Uranium Miner ERA Upgrades Guidance; Future Still Cloudy

Ross Kelly
Fox Business

Energy Resources Of Australia Ltd., one of the world's biggest uranium miners, on Wednesday upgraded its annual production guidance after restarting processing operations following a bout of heavy rain.

 

The 8% upgrade was a rare piece of good news from ERA, which has almost exhausted the ore deposit at its Ranger mine in Australia's Northern Territory and is wondering what to do next.

Investors in ERA, 68%-owned by Rio Tinto Ltd. (RIO.AU), had become accustomed to production downgrades. Lower-than-expected ore grades are being encountered at the bottom of Ranger, and it rained harder than usual in Australia's top end during the wet season due to a la Nina weather pattern.

ERA in January was forced to stop processing uranium oxide after Ranger's tailing dams came close to overflowing. Ranger borders Australia's pristine Kakadu National Park and ERA was prepared to pump water out of the dams and into the main pit to stop it from overflowing into the park.
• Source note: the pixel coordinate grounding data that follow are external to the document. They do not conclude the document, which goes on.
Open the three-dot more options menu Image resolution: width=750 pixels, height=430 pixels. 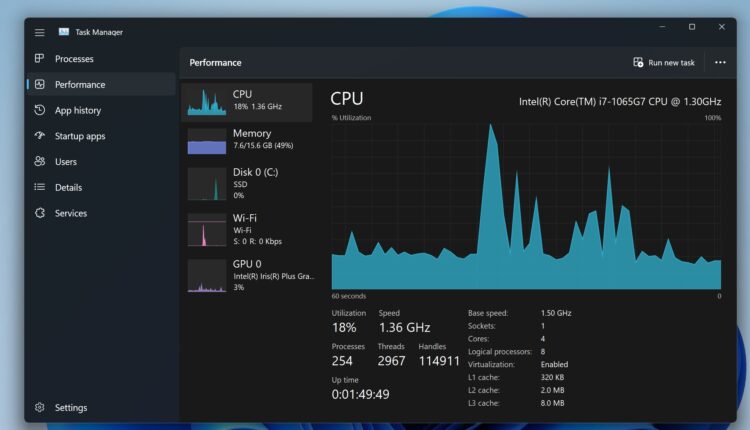[720, 62]
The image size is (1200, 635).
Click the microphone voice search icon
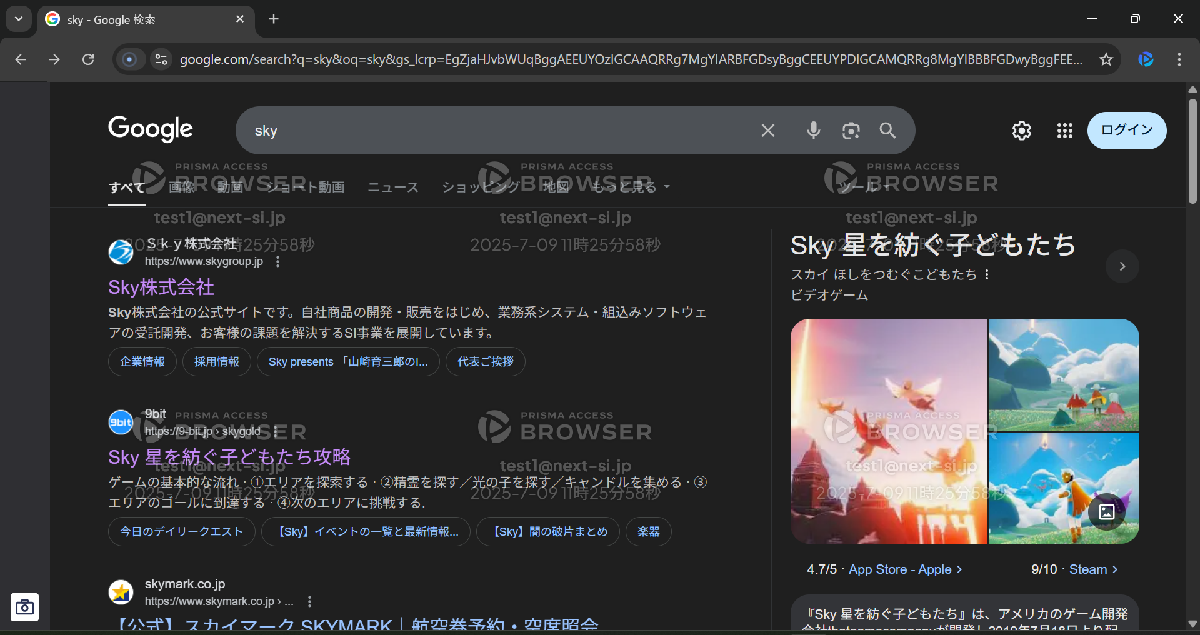814,130
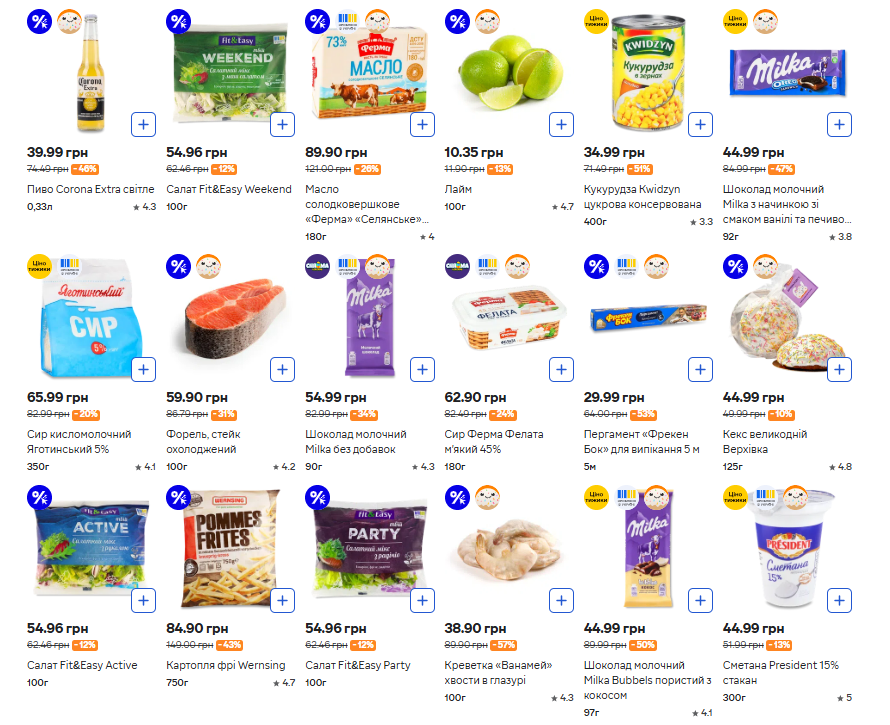
Task: Add Wernsing fries to cart
Action: point(283,600)
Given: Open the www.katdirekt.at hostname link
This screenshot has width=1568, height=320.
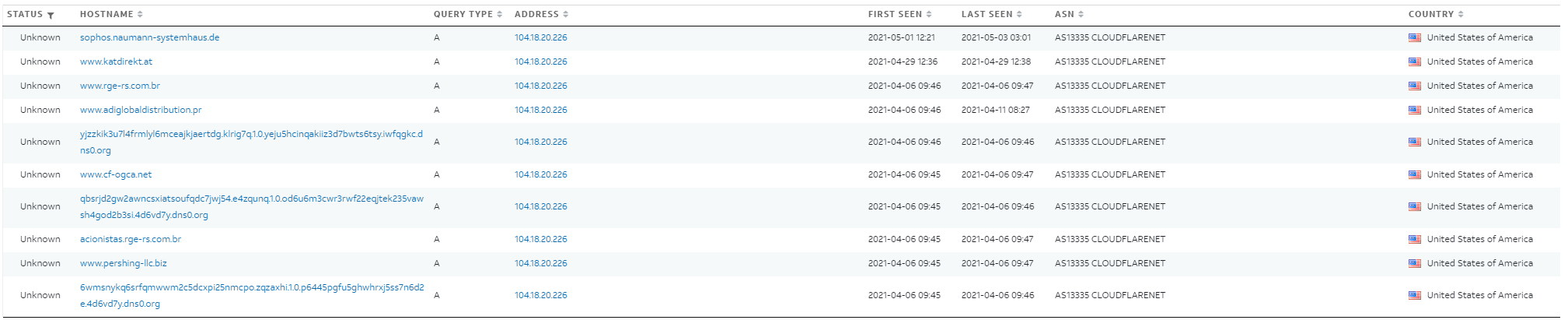Looking at the screenshot, I should (x=116, y=62).
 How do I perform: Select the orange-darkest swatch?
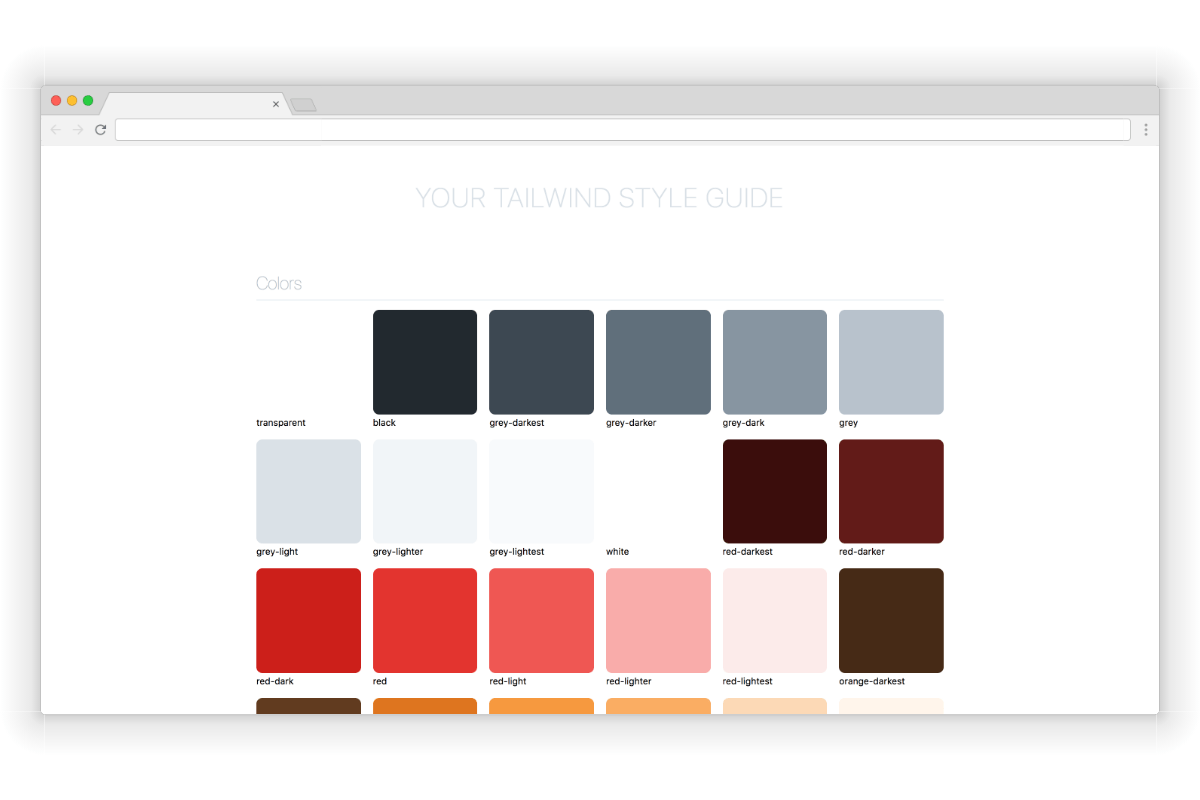(x=890, y=620)
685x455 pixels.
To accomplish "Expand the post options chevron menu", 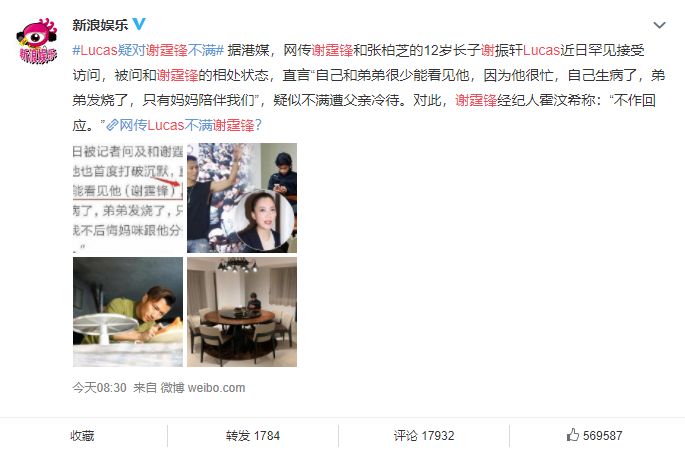I will click(659, 25).
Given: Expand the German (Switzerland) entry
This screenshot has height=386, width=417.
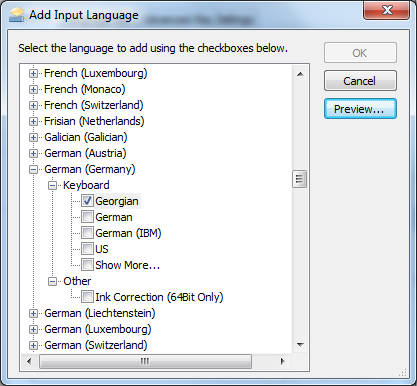Looking at the screenshot, I should [33, 345].
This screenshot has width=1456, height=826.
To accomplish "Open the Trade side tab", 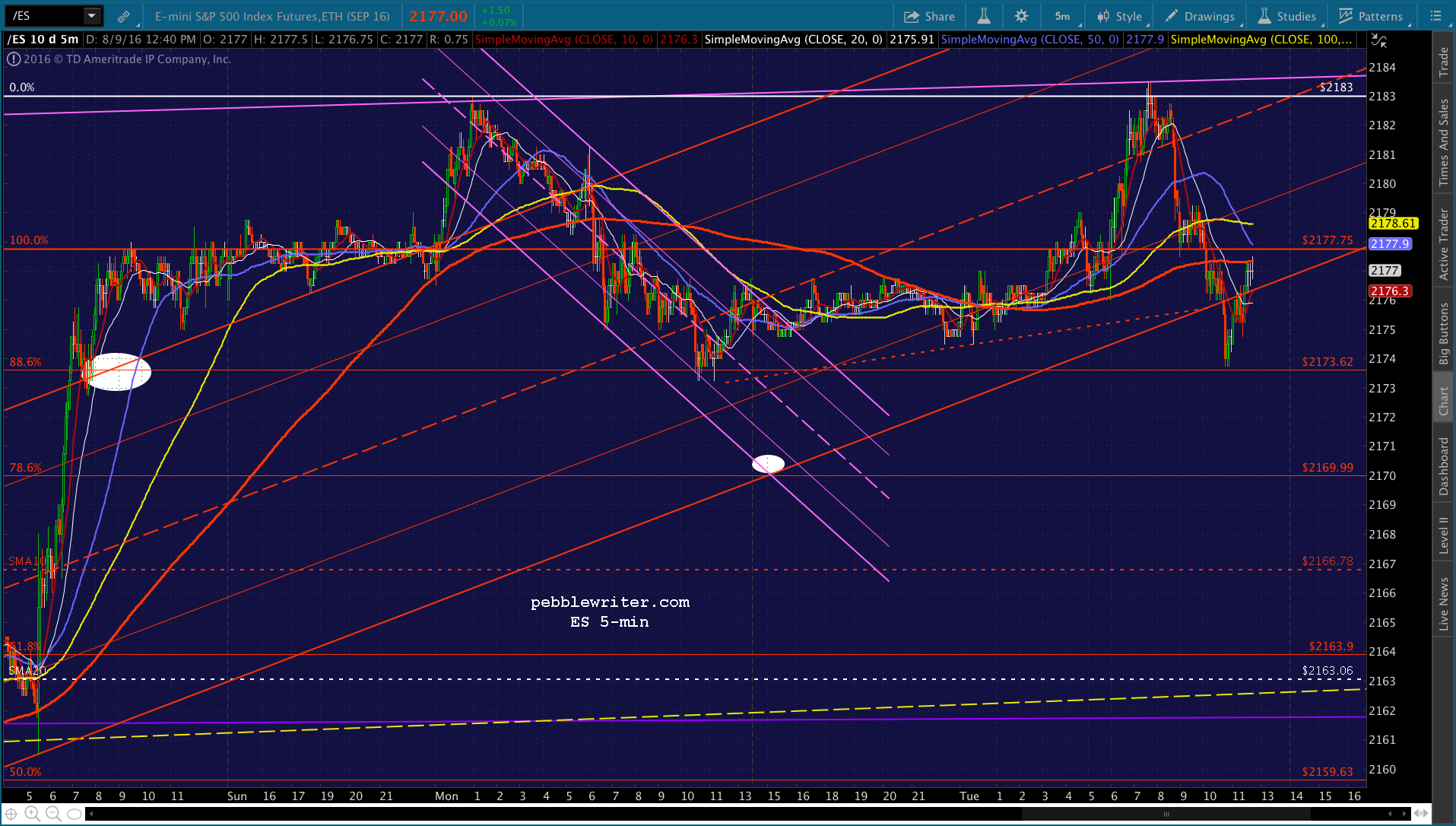I will tap(1443, 62).
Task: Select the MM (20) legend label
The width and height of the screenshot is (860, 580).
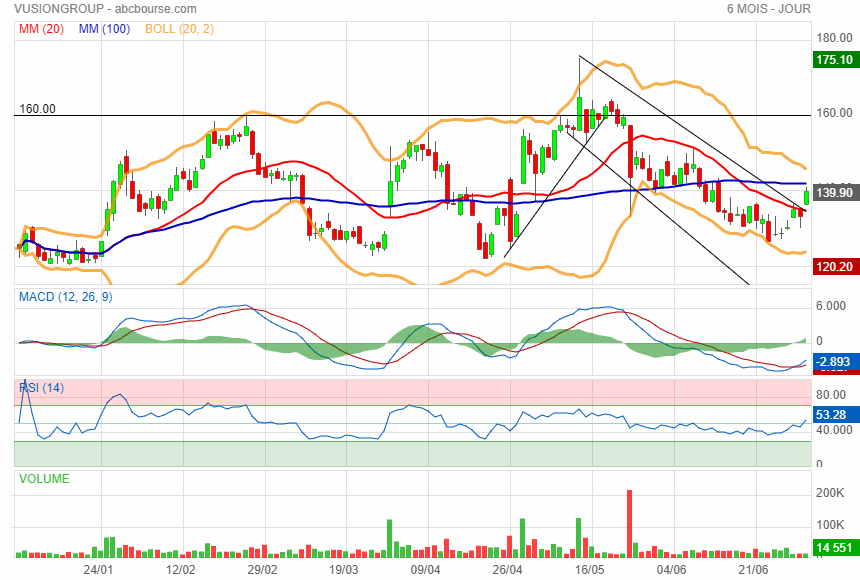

The pit is still partly flooded, so mining activities are currently focused on Ranger's upper benches. ERA said it is still installing extra pond water treatment capacity and doesn't expect to obtain access to the bottom of

the pit, where there's higher-grade ore, before the quarter starting Oct. 1.


In the three months to June 30 it produced just 83 metric tons of uranium oxide. It forecasts 2011 full year output of 2,600 tons, up from previous guidance of 2,400 tons as production, restarted June 14, continues to get back on track.


ERA on Wednesday didn't report much progress on its growth options. One is to tap a new resource at Ranger, called Ranger 3 Deeps. The other is to construct a heap leach facility, which would improve lower-grade ore with acid filtration.


A proposal to drill an exploration tunnel to help test the Ranger 3 Deeps resource "remains in the final stages of ERA's approval process", the company said. It said the same thing three months ago in April, at the time saying a decision was expected by June 30.


A draft environmental impact statement for the heap leach facility is expected to be presented to the board "early in the second half of 2011".


Analysts have said that ERA may be awaiting the blessing of traditional landowners before signing off on the developments.


The production upgrade helped push ERA shares up 1.7% to A$4.13 in a wider market up 0.2%. ERA shares were trading above A$26.00 in mid-2009 but have been hurt by its production woes and the fallout from Japan's nuclear crisis, which has clouded the outlook for uranium miners.